Winter in Minnesota is not the best time to begin a journey. The weather will not help you; nor will the land reward you. The people, kind as they are, will tell you to stay home until spring, which might arrive in May if you are fortunate. If not a journey, then, winter in Minnesota is a good time to begin a story.
This story started in a theology class at a seminary in Saint Paul. Printed at the bottom of the syllabus presented to second-year students, were assignments that could be turned in for extra credit: book reports based on classic, tragic, and imposingly lengthy novels. Dr. Needleman had taught the class, An Introduction to Luther’s Theology of the Cross, for over twenty years. In that time, he had seen earnest young men in tight, white-collared shirts, thin black ties, and square-rimmed glasses come and go; these were replaced in the nineteen-seventies with shaggy-haired and Birkenstock-ed free-thinkers; who were followed in the next decade by wedge-haired young men and hair-sprayed young women. Yet, in all that time, the course material never changed.
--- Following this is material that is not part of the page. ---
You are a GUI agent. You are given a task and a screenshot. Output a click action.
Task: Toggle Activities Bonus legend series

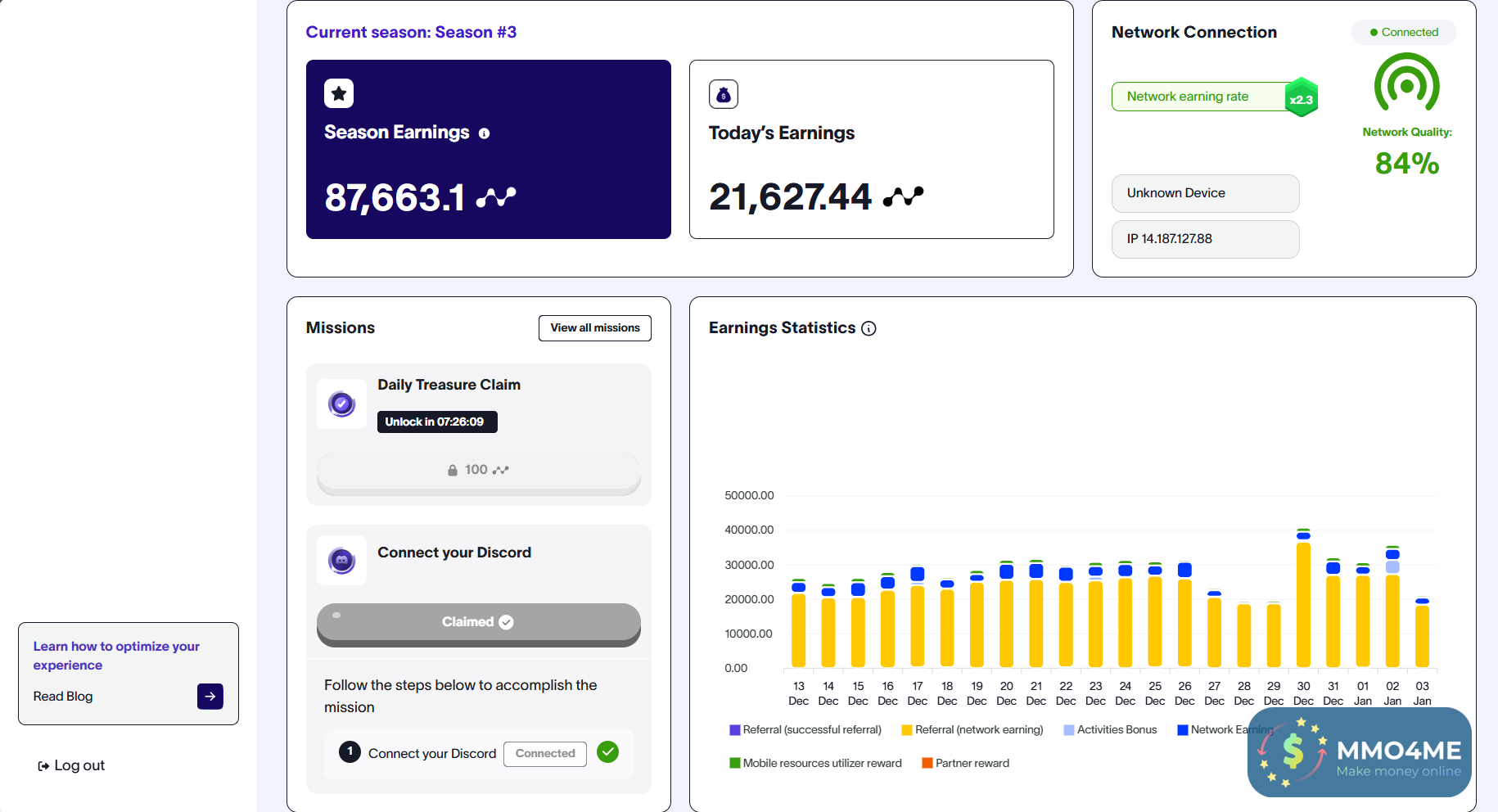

According to Needleman, there was no reason to change his approach as the Gospel had not changed, and neither had its application. If one of his colleagues suggested to him that, while the Bible and the Gospel were timeless, the context of teaching theology constantly changed, Dr. Needleman would clear his throat, look as though he were to make a statement, and in the end just lifted his bushy eyebrows and looked down his nose. He had full confidence in his approach to his Introduction to Luther’s Theology of the Cross.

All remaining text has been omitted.